Depth estimation
Depth estimation is the computer vision task for inferring the 3D spatial structure of a scene from 2D images, often resulting in a depth map that shows the distance of each pixel from the camera. It enables applications like autonomous navigation, 3D reconstruction, and augmented reality by providing a measure of distance for various points in a scene. Depth estimation can use a single camera (monocular) or multiple cameras (stereoscopic) and can be either absolute, providing precise measurements in units like meters, or relative, which indicates the order of distances without exact values.
Monocular depth estimation predicts per-pixel distance from a single 2D image — a fundamentally ill-posed problem that deep learning has made remarkably practical. Relative depth models like MiDaS/Depth Anything now generalize across scenes, while metric depth (actual meters) remains dataset-dependent. It enables 3D photography, AR, robotics, and autonomous driving without expensive LiDAR.
History
Saxena et al. pioneer supervised monocular depth with Markov Random Fields on small-scale indoor datasets
Eigen et al. use multi-scale CNNs to predict depth from a single image, establishing the deep learning baseline on NYUv2 and KITTI
Godard et al. introduce self-supervised monocular depth using left-right stereo consistency — no depth labels needed
Monodepth2 (Godard et al.) adds per-pixel minimum reprojection and auto-masking, becoming the dominant self-supervised method
MiDaS (Ranftl et al.) trains on mixed datasets (12 sources) to achieve robust zero-shot relative depth estimation across arbitrary images
DPT (Dense Prediction Transformer) by Ranftl et al. applies ViT to dense prediction, improving fine-grained depth details
ZoeDepth combines relative depth pretraining with metric depth fine-tuning, producing the first practical zero-shot metric depth model
Depth Anything v1 (Tsinghua/ByteDance) trains on 62M unlabeled images with self-training, achieving the best zero-shot relative depth
Depth Anything v2 trains on 595K synthetic images (from Hypersim, Virtual KITTI, etc.) with pseudo-labeled real data, setting new SOTA on NYUv2 and KITTI
Depth Pro (Apple) and Metric3D v2 push zero-shot metric depth estimation — predicting actual distances without per-scene calibration
How Depth estimation Works
Encoder
A pretrained backbone (DINOv2-ViT, Swin, ConvNeXt) extracts multi-scale features from the input image.
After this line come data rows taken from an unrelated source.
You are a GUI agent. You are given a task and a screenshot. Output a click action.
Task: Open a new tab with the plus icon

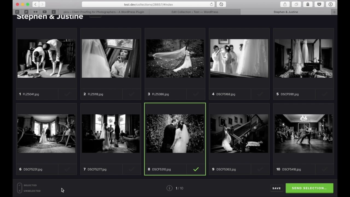point(334,12)
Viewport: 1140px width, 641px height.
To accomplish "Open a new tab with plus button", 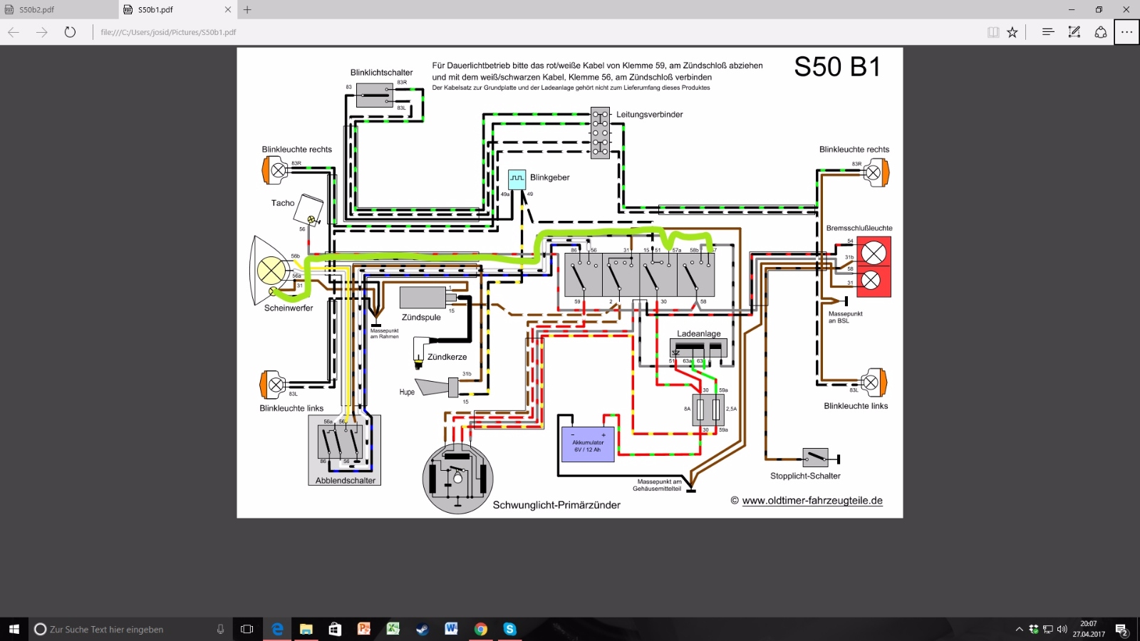I will (248, 10).
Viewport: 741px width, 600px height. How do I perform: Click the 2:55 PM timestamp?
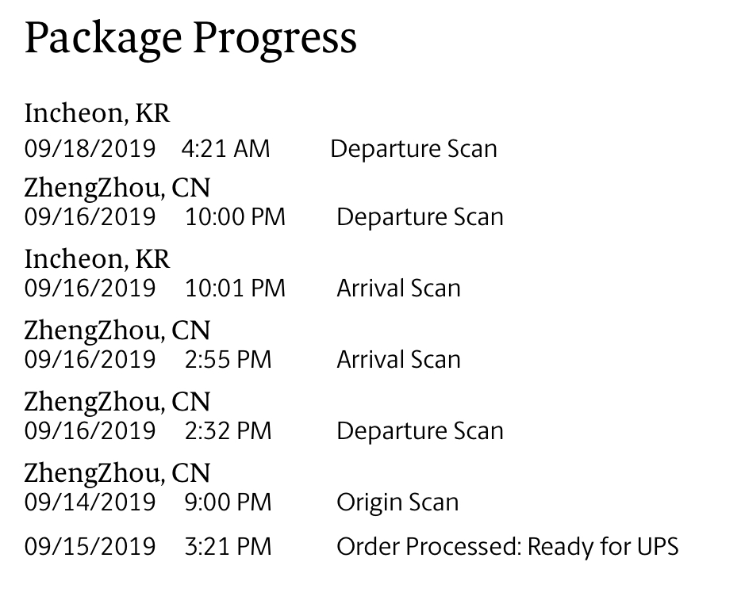(228, 360)
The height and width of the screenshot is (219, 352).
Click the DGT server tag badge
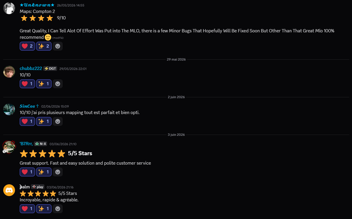[50, 68]
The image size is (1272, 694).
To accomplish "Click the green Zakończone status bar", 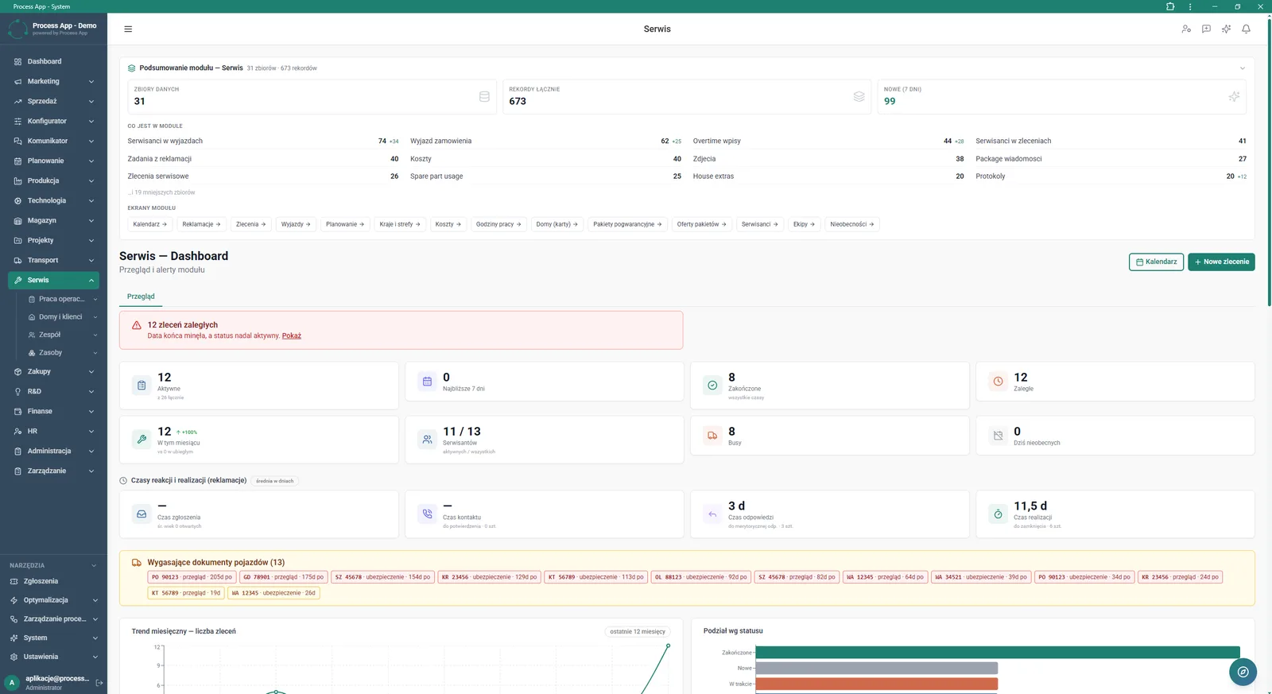I will tap(998, 653).
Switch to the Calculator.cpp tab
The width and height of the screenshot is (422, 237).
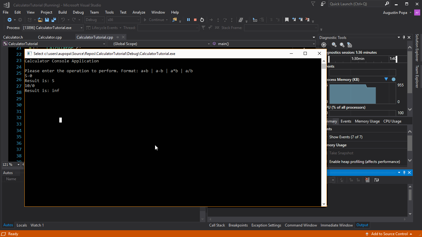click(x=50, y=37)
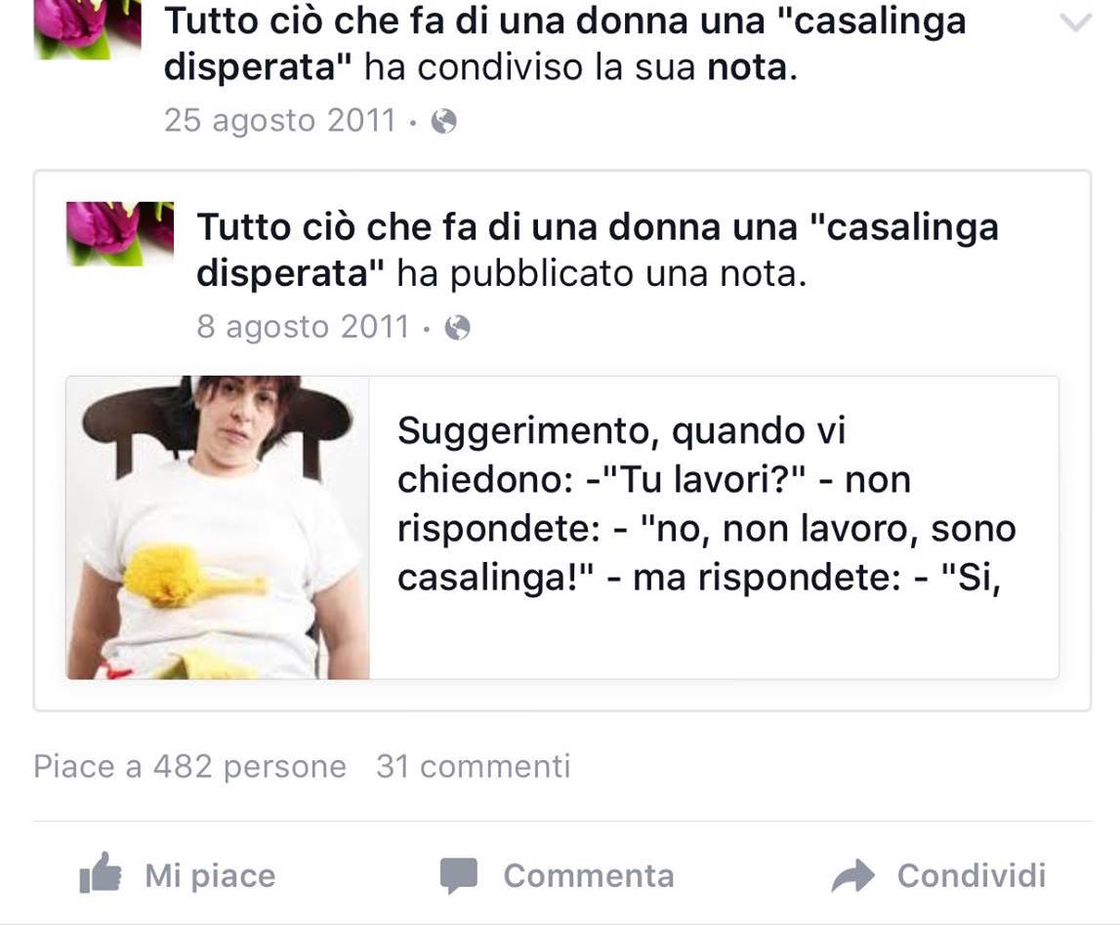Tap the Commenta button
Screen dimensions: 1120x925
tap(589, 876)
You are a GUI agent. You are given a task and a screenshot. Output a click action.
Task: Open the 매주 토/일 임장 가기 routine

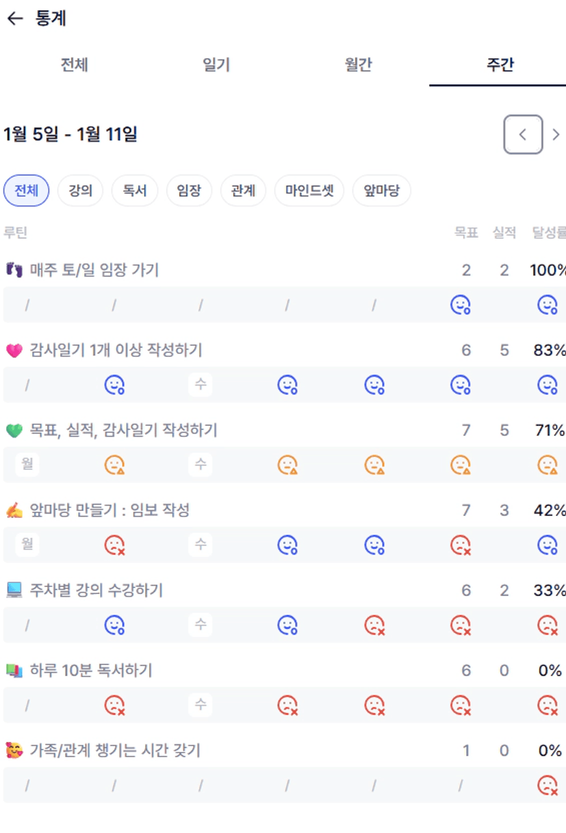[x=94, y=270]
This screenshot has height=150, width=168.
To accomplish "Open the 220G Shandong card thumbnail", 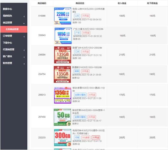I will click(x=63, y=16).
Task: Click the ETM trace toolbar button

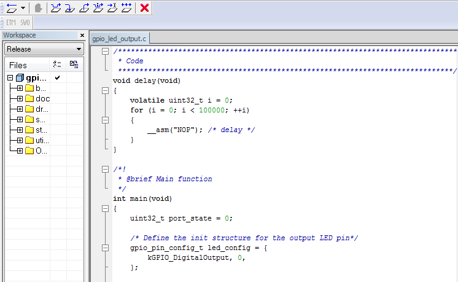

ViT-based encoders dominate because global self-attention captures long-range depth cues (perspective, occlusion, relative size).
Decoder
A DPT-style decoder reassembles features at progressively higher resolutions using convolution and upsampling layers with skip connections from the encoder.
Depth Head
A final layer predicts either relative disparity (inverse depth, arbitrary scale) or metric depth (absolute meters). Relative depth is easier to learn across datasets; metric depth requires known camera intrinsics or focal length estimation.
Loss Functions
Scale-and-shift-invariant losses (for relative depth) compare predicted and ground-truth depth up to an affine transformation. Metric depth uses L1/L2 loss, sometimes with gradient-matching terms for edge sharpness.
Evaluation
Key metrics: AbsRel (absolute relative error), δ₁ (% of pixels within 1.25× of ground truth), RMSE. NYUv2 (indoor) and KITTI (outdoor driving) are standard benchmarks.
Current Landscape
Monocular depth estimation in 2025 is dominated by foundation models trained on massive mixed datasets. Depth Anything v2 is the clear leader for relative depth, while Depth Pro and Metric3D v2 are pushing metric depth toward practical zero-shot use. The self-supervised era (Monodepth2, etc.) has been largely superseded by models trained on synthetic data + pseudo-labels from teacher models. The field has split into two camps: those optimizing benchmark numbers on NYUv2/KITTI, and those building robust zero-shot models that work on any image from the internet. The latter camp is winning in practice.
Key Challenges
Scale ambiguity — a single image doesn't contain absolute distance information, so monocular models predict relative depth unless trained with metric supervision or camera intrinsics
Generalization across domains — models trained on indoor scenes (NYUv2) fail outdoors (KITTI) and vice versa; truly universal depth estimation requires massive mixed-domain training
Thin structures and object boundaries — depth maps are typically blurry at edges, which causes artifacts in 3D reconstruction and novel view synthesis
Transparent and reflective surfaces (glass, mirrors, water) violate the assumptions of both learning-based and geometric depth methods
Ground truth acquisition — LiDAR is sparse, stereo matching has errors at occlusion boundaries, and structured light only works indoors, limiting training data quality
Quick Recommendations
Best zero-shot relative depth
Depth Anything v2-Large (ViT-L)
Best AbsRel on NYUv2 (0.043) and KITTI (0.042) without fine-tuning; works on arbitrary images out of the box
Zero-shot metric depth
Depth Pro (Apple) or Metric3D v2
Predicts actual meters without per-scene scaling; Depth Pro estimates focal length jointly with depth
Real-time / mobile
Depth Anything v2-Small (ViT-S)
Runs at 30+ FPS on mobile GPUs with competitive accuracy; 25M params
Autonomous driving
Metric3D v2 fine-tuned on KITTI/nuScenes
Metric depth matters for planning; combine with temporal consistency for video
3D photography / NeRF
Depth Anything v2 as initialization for DUSt3R/MASt3R
Monocular depth provides strong priors for multi-view 3D reconstruction pipelines
What's Next
The frontier is moving toward video depth estimation with temporal consistency (eliminating flickering between frames), 4D depth (dynamic scenes with moving objects), and integration with 3D reconstruction pipelines (DUSt3R, Gaussian splatting). Zero-shot metric depth will likely become standard within a year, eliminating the need for per-dataset calibration. The endgame is depth as a commodity feature embedded in every vision foundation model.
Benchmarks & SOTA
ETH3D (relative)
ETH3D Multi-View Stereo Benchmark Dataset (Relative Depth)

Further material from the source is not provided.